Rare treat today. John, Dee Staley, and I joined the Friday tour of Barley Barber Swamp near Indiantown, Florida, led by Treasured Lands Foundation Director Chuck Barrowclough. So much to see and learn there, from an ultra-modern solar-gas power plant to an ultra-ancient Seminole fish-catching canal.

Cypress cones, by John Bradford.
Anyone can register for a tour through the Foundation’s web site, then don’t skip the best lunch in town at the historic Seminole Inn in Indiantown, former equestrian home of Davy Jones of the Monkees.
The swamp has unique attributes:
- It occupies a specially preserved peninsula jutting into the immense cooling pond for the Florida Power and Light Martin Power Plant, where they prefer solar by day and natural gas by night.
- There is a U-shaped Seminole “mound” apparently constructed to detain fluctuating waters from Lake Okeechobee, trapping the seafood catch of the day.
- Some Bald Cypress trees there are 700-1000 years old. I looked up other things dating back so far. Such as, about that time the Byzantines did not get along with Bulgarians, so they blinded 24,000 of them.
Being a blog on native plants the responsible Barley Barber Swamp subject is Bald Cypress, famous for those conical woody knees poking up from the mud. Because the knees already have a history in the blog, they get only a short review now, with details here.

The tree’s knees, by John Bradford.
I do not believe Cypress knees to have anything to do with serving as air snorkels to aerate the roots, or for propping up the trees. I believe their actual function is boringly obvious, that these root outgrowths rise above suffocating water and mud to permit the basic metabolism required to pump sugars, not air (there are no air canals), outward into the underwater roots. Sort of like the pumping stations situated serially aboveground to propel buried sewage lines. All tree roots metabolize and pump sugars, but those in better circumstances do not have to come up for air. Well, that’s how I see it.

Around 800 years old.
So then a new topic for tonight. I encountered “pecky cypress” several years ago, not in a biological context, but rather decoratively. Today its biology stared us in the face. Pecky cypress wood is riddled with isolated vertically elongate cavities.

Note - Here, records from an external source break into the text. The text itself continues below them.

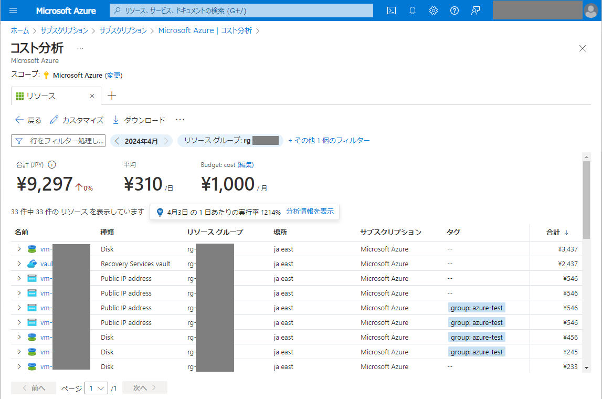The width and height of the screenshot is (602, 399).
Task: Select the リソース view tab
Action: pos(41,96)
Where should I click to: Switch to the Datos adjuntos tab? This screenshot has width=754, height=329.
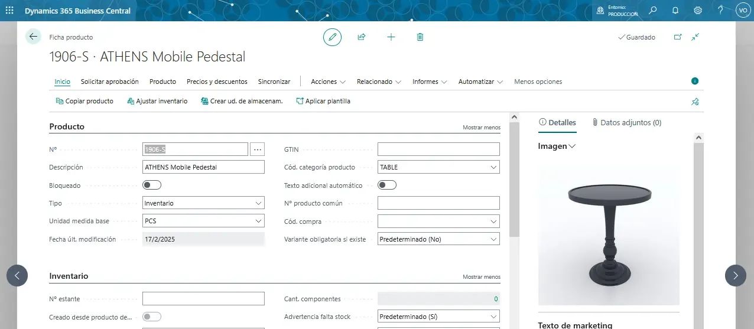point(626,123)
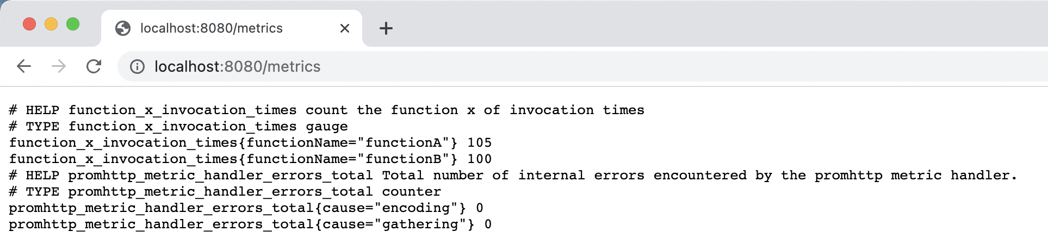View site information for localhost

[x=137, y=66]
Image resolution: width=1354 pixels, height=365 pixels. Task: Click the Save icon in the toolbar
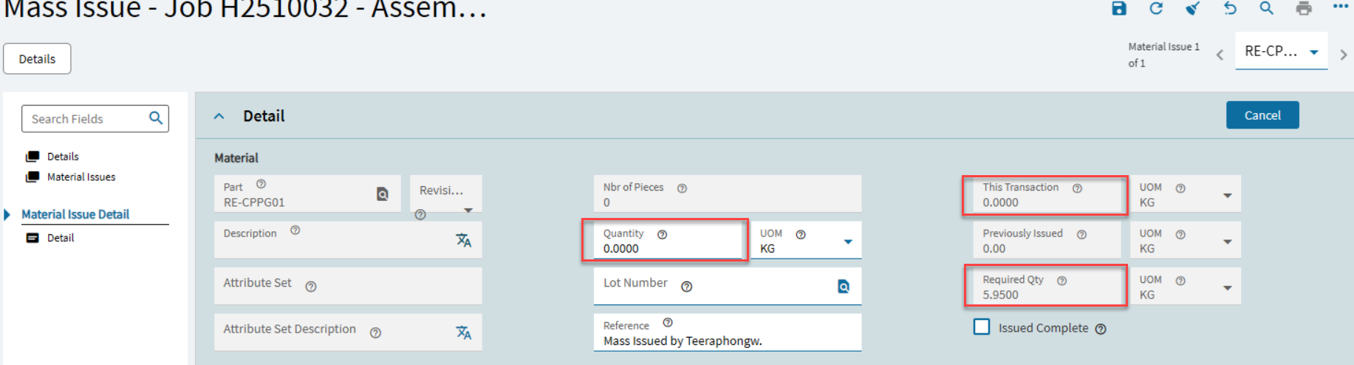tap(1119, 8)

Pecky cypress in the swamp.
The cavities are the work of wood-rotting shelf fungi, probably best referred to as Laurilia taxodii (Stereum taxodi). Their identity, classification, and nomenclature is a tangled web beyond the scope of tonight’s good times. More interesting than their classification is a glaring matter of decay:
Why does the fungus not decompose the wood evenly? It carves well defined scattered hollows leaving the wood between strong, healthy, and uninfected. Not a new question. Back in 1900, before the Wright Brothers, botanist Hermann von Schrenk in St. Louis probed the question for 54 pages in painful anatomical detail. Anyone reading this would quickly dismiss the notion held by some that the tree and fungus have a symbiotic relationship where the fungus provides water-storage pecky chambers. There is nothing in von Schrenk’s research, or any clear basis in plant anatomy or physiology for that.
Instead, Hermann found something more remarkable, which it would be a joy to see re-examined with modern techniques. To make a long investigation short, he found the cavities free of water and to contain brownish dusty material resembling humus in the soil. By this he meant dark-colored organic acid compounds, not the compost many gardeners refer to as “humus.” Noting that humus can prevent decay, and citing human remains mummified for centuries in it, von Schrenk thought the fungus transforms wood to humus-like material that coats and kills the fungal strands, thus stopping the infection before it expands far. The decay holes remain small because they spawn their own termination.
Who knows, and this is utter unabashed speculation, maybe the tree benefits from the peckiness because it lightens the weight of a thousand-year-old top-heavy shallow-rooted giant whose biggest risk to life and limb is toppling.